Following on from finding the factorial of a number, here is the same problem solved in Python using recursion.

#### Find the factorial of a number

The mathematical definition of `n!`

can be given as:

```
n! = n x (n-1)! where n > 1
n! = 1 where n = 0
```

This is a *recursive* definition with a *base case*.

The *recursive* definition defines factorial in terms of itself. This definition can be applied several times *recursively* to get the answer.

The definition also includes a *base case*, which tells you when to stop. This base case is crucial. Without it the recursive definition would repeat endlessly.

Here is an example:

```
4! = 4 x 3! apply the recursive definition
4! = 4 x 3 x 2! apply the recursive definition again
4! = 4 x 3 x 2 x 1! apply the recursive definition again
4! = 4 x 3 x 2 x 1 x 0! apply the recursive definition again
4! = 4 x 3 x 2 x 1 x 1 apply the base case
4! = 24
```

So, a recursive function is always defined in terms of itself and some base case where the final value is returned.

We can do this in Python.

#### Give the function a sensible name

```
factorial
```

#### Work out the inputs to the function and give them sensible names

```
n
```

#### Write out the first line of the function definition, including the arguments

```
def factorial(n):
```

#### Decide on the *base case*

```
n == 0
```

#### Add a test for the *base case*

```
print factorial(0) == 1
```

#### Add a return value for your function using the value that your test is expecting

```
def factorial(n):
if n == 0:
return 1
print factorial(0) == 1
```

#### Run your test and check that it passes

```
True
```

#### Decide on the next case

```
n == 1
```

In the case of a function like `factorial`

, which computes a number that is part of a sequence, it is easy to decide on the each successive test case. In this case, the next value is *n! = 1*, where `n == 1`

.

#### Add another test using the next case

```
print factorial(1) == 1
```

#### Decide on whether you are ready to compute a recursive solution

Sometimes more than one base case is required before the general recursive solution can be found.
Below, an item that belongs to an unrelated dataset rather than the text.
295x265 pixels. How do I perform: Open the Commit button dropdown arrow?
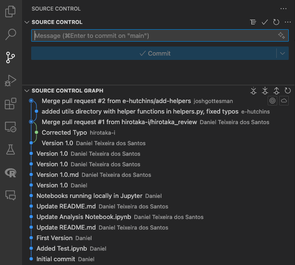283,54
But in this case the problem is a simple one:

*For any value of n, multiply n by each predecessor until you reach the base case.*

#### Sketch out the framework of a possible solution

A general recursive solution often requires that:

```
some function of n
```

is combined with:

```
some operator
```

to a recursive call to the original function with

```
some successor to n
```

This schema will not work in every case, but is a sensible starting point.
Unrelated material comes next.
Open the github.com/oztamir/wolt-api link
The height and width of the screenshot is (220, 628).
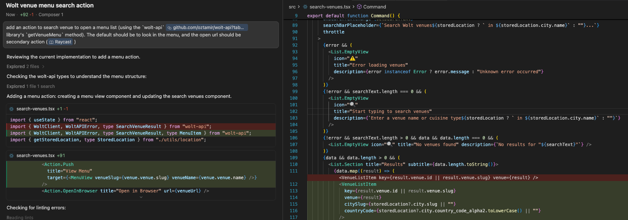[208, 28]
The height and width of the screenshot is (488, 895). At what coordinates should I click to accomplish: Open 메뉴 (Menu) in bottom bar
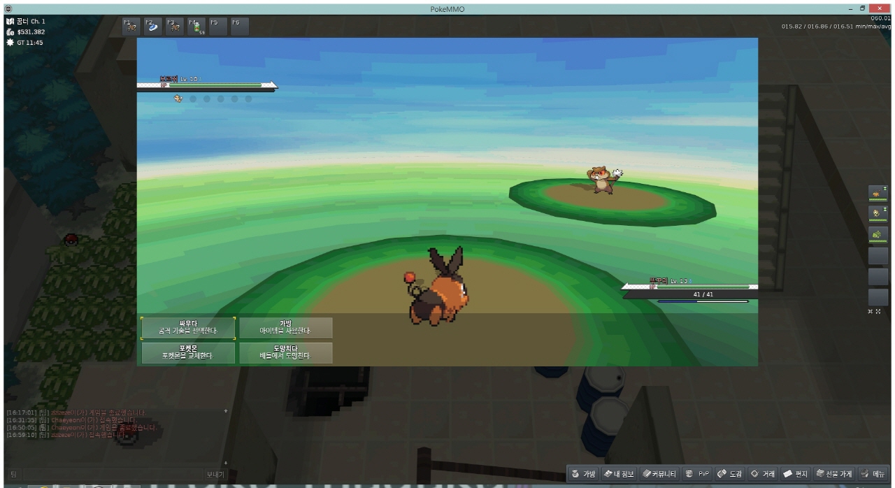pyautogui.click(x=873, y=474)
This is the heart of recursive programming. You are calling a function *within the function itself*. That is, you are calling it *recursively*.

This is a very important and powerful technique in programming.
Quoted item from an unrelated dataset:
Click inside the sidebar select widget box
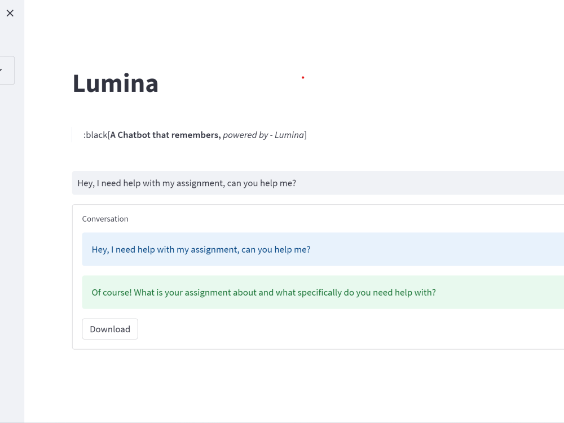This screenshot has height=423, width=564. tap(6, 70)
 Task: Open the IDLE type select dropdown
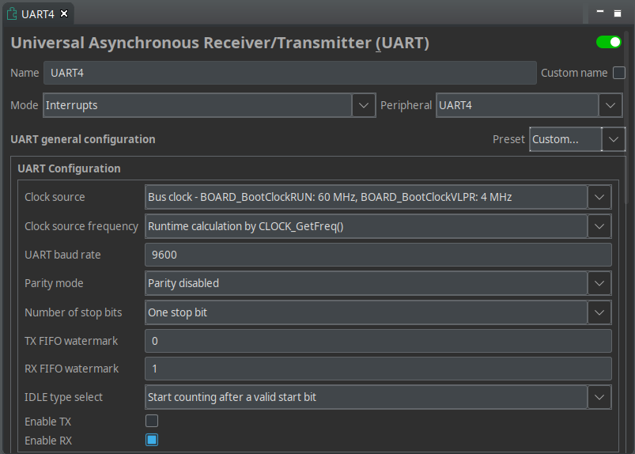pyautogui.click(x=599, y=397)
#### Attempt to fill in the blanks

This is where the big intuitive leap is required.

```
n! = n * (n-1) * (n-2) * ... * 3 * 2 * 1
```

From the form of the solution to n!, probably the first thing to see clearly is that:

```
some operator of n = *
```

The second thing to see is that:

```
some function of n = n
```

This comes from the first term in the series.

The final thing to see is that:

```
some successor to n = n - 1
```

Which should be clear from the way in which each term of n! is one less than its predecessor.

#### Now attempt a general solution to the problem

```
def factorial(n):
if n == 0:
return 1
return n * factorial(n - 1)
^ ^ ^
function of n operator successor to n
```

#### Add more test cases

```
print factorial(0) == 1
print factorial(1) == 1
print factorial(2) == 2
print factorial(3) == 6
print factorial(4) == 24
```

#### Run the tests

```
True
True
True
True
True
```

Which confirm that this is probably a good general solution.